CONSIGNE:
D'après l'extrait sur le Mnla, quelles populations forment la diversité du mouvement ?

EXTRAIT:
· · · ·

Mouvement indépendantiste, le Mnla couvre géographiquement et militairement de In khalid à Léré, évitant volontairement les affrontements et les provocations des islamistes, destinés à lui faire ouvrir un deuxième front et transformer l’Azawad en champ de bataille, il souffre de deux choses. L’interprétation de cette stratégie comme une faiblesse dans un monde où l’adversaire, aussi petit soit-il, brille par ses interventions musclées et son efficacité ponctuelle. L’infiltration en son sein d’éléments pro-islamistes, dont le neveu direct d’Iyad par exemple, qui informent Ansar Edine de tous les plans. Mais il faut reconnaître que sa puissance de feu est intacte et toujours impressionnante, sa diversité est réelle (Touaregs, Arabes, Aonrhaï) et le nombre de ses adhérents est sans aucune mesure incomparable avec celui des islamistes, mais la presse dans la recherche de sensationnel est plus encline à médiatiser le facteur de frayeur occidental que sont les islamistes que des gentils indépendantistes, à la limite présentés comme idéalistes au même titre qu’un mouvement altermondialiste.

· · · ·

DONNÉES FOURNIES:

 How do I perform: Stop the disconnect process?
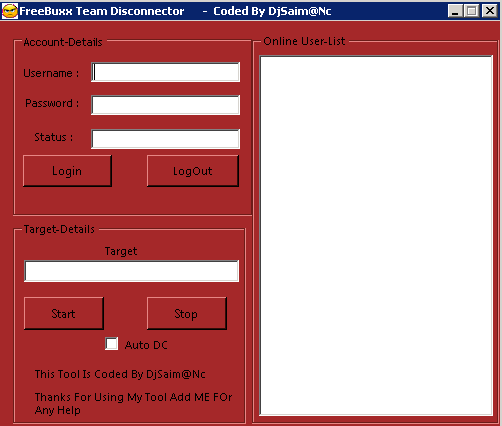click(187, 313)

· · · ·

RÉPONSE ATTENDUE:
Les Touaregs, les Arabes et les Aonrhaï.